Comment ceux de Gand eurent en grand’indignation Jaquemart d’Artevelle, et comment ils le mirent, à mort.


Quand le conseil de Gand fut retourné arrière, en l’absence d’Artevelle, ils firent assembler au marché, grands et petits ; et là démontra le plus sage d’eux tous par avis, sur quel état le parlement avoit été à l’Escluse, et quelle chose le roi d’Angleterre requéroit, par l’aide et information d’Artevelle. Dont commencèrent toutes gens à murmurer sur lui ; et ne leur vint mie bien à plaisir cette requête ; et dirent que, s’il plaisoit à Dieu, ils ne seroient jà sçus ni trouvés en telle déloyauté que de vouloir déshériter leur naturel seigneur, pour hériter un étranger ; et se partirent tous du marché, ainsi comme tous mal contens et en grand’haine sur d’Artevelle. Or regardez comment les choses aviennent : car, si il fût là aussi bien premièrement venu comme il alla à Bruges et à Ypres remontrer et prêcher la querelle du roi d’Angleterre, il leur eût tant dit d’une chose et d’autres, qu’ils se fussent tous accordés à son opinion, ainsi que ceux des dessus dites villes étoient : mais il s’affioit tant en sa puissance et prospérité et grandeur, que il y pensoit bien à retourner assez à temps. Quand il eut fait son tour, il revint à Gand et entra en la ville, ainsi comme à heure de midi. Ceux de la ville qui bien savoient sa revenue, étoient assemblés sur la rue par où il devoit chevaucher en son hôtel. Sitôt qu’ils le virent, ils commencèrent à murmurer et à bouter trois têtes en un chaperon, et dirent : « Voici celui qui est trop grand maître et qui veut ordonner de la comté de Flandre à sa volonté ; ce ne fait mie à souffrir. » Encore, avec tout ce, on avoit semé paroles parmi la ville que le grand trésor de Flandre, que Jaquemart d’Artevelle avoit assemblé, par l’espace de neuf ans et plus qu’il avoit eu le gouvernement de Flandre, car des rentes du comté il n’allouoit nulles, mais les mettoit et avoit mises toudis arrière en dépôt, et tenoit son état et avoit tenu le terme dessus dit sus l’amende des forfaitures de Flandre tant seulement, que ce grand trésor, où il avoit deniers sans nombre, il avoit envoyé secrètement en Angleterre. Ce fut une chose qui moult engrigny et enflamma ceux de Gand.
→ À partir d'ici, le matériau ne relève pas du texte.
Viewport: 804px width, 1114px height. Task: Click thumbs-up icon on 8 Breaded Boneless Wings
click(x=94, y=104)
Ainsi que Jacques d’Artevelle chevauchoit par la rue, il se aperçut tantôt qu’il y avoit aucune chose de nouvel contre lui ; car ceux qui se souloient incliner et ôter leurs chaperons contre lui, lui tournoient l’épaule, et rentroient en leurs maisons. Si se commença à douter ; et sitôt qu’il fut descendu en son hôtel, il fit fermer et barrer portes et huis et fenêtres. À peine eurent ses varlets ce fait, quand la rue où il demeuroit fut toute couverte, devant et derrière, de gens, espécialement de menues gens de métier.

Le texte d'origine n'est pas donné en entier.